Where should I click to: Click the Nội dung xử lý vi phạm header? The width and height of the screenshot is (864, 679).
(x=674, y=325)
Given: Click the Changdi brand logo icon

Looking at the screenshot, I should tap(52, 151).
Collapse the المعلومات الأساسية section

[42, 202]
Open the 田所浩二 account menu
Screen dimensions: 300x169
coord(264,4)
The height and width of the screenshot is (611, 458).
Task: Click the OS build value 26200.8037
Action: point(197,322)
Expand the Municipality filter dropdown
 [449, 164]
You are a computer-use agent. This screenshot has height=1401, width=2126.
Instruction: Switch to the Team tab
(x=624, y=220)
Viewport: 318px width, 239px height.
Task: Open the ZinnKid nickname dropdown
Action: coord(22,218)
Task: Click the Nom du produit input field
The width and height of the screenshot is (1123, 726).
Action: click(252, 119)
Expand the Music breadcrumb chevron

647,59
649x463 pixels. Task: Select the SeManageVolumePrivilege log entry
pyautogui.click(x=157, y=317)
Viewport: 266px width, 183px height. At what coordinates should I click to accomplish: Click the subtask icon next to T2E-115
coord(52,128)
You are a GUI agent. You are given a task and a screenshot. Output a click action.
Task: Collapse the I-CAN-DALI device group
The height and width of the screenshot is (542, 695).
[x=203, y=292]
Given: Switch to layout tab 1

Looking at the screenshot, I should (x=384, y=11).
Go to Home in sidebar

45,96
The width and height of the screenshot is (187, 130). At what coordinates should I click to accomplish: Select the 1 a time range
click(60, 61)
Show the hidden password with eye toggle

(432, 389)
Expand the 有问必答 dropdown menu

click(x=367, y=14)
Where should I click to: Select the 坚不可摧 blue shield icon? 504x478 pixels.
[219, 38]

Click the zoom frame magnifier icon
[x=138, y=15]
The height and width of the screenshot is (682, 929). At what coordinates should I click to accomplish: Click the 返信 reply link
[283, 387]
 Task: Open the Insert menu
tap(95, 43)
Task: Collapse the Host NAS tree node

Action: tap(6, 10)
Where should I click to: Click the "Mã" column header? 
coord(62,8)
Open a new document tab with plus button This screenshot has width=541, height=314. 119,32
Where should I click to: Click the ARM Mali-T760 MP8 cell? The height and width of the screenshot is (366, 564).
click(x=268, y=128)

▶ _GOAL_:
Write out every line of the records above verbatim, first to last, with no additions or changes.

▶ _RESPONSE_:
Where should I click to: Click the Nội dung xử lý vi phạm header? The width and height of the screenshot is (864, 679).
(x=674, y=325)
Given: Click the Changdi brand logo icon

Looking at the screenshot, I should tap(52, 151).
Collapse the المعلومات الأساسية section

[42, 202]
Open the 田所浩二 account menu
Screen dimensions: 300x169
coord(264,4)
The height and width of the screenshot is (611, 458).
Task: Click the OS build value 26200.8037
Action: point(197,322)
Expand the Municipality filter dropdown
 [449, 164]
You are a computer-use agent. This screenshot has height=1401, width=2126.
Instruction: Switch to the Team tab
(x=624, y=220)
Viewport: 318px width, 239px height.
Task: Open the ZinnKid nickname dropdown
Action: coord(22,218)
Task: Click the Nom du produit input field
The width and height of the screenshot is (1123, 726).
Action: click(252, 119)
Expand the Music breadcrumb chevron

647,59
649x463 pixels. Task: Select the SeManageVolumePrivilege log entry
pyautogui.click(x=157, y=317)
Viewport: 266px width, 183px height. At what coordinates should I click to accomplish: Click the subtask icon next to T2E-115
coord(52,128)
You are a GUI agent. You are given a task and a screenshot. Output a click action.
Task: Collapse the I-CAN-DALI device group
The height and width of the screenshot is (542, 695).
[x=203, y=292]
Given: Switch to layout tab 1

Looking at the screenshot, I should (x=384, y=11).
Go to Home in sidebar

45,96
The width and height of the screenshot is (187, 130). At what coordinates should I click to accomplish: Select the 1 a time range
click(60, 61)
Show the hidden password with eye toggle

(432, 389)
Expand the 有问必答 dropdown menu

click(x=367, y=14)
Where should I click to: Select the 坚不可摧 blue shield icon? 504x478 pixels.
[219, 38]

Click the zoom frame magnifier icon
[x=138, y=15]
The height and width of the screenshot is (682, 929). At what coordinates should I click to accomplish: Click the 返信 reply link
[283, 387]
 Task: Open the Insert menu
tap(95, 43)
Task: Collapse the Host NAS tree node

Action: tap(6, 10)
Where should I click to: Click the "Mã" column header? 
coord(62,8)
Open a new document tab with plus button This screenshot has width=541, height=314. 119,32
Where should I click to: Click the ARM Mali-T760 MP8 cell? The height and width of the screenshot is (366, 564).
click(x=268, y=128)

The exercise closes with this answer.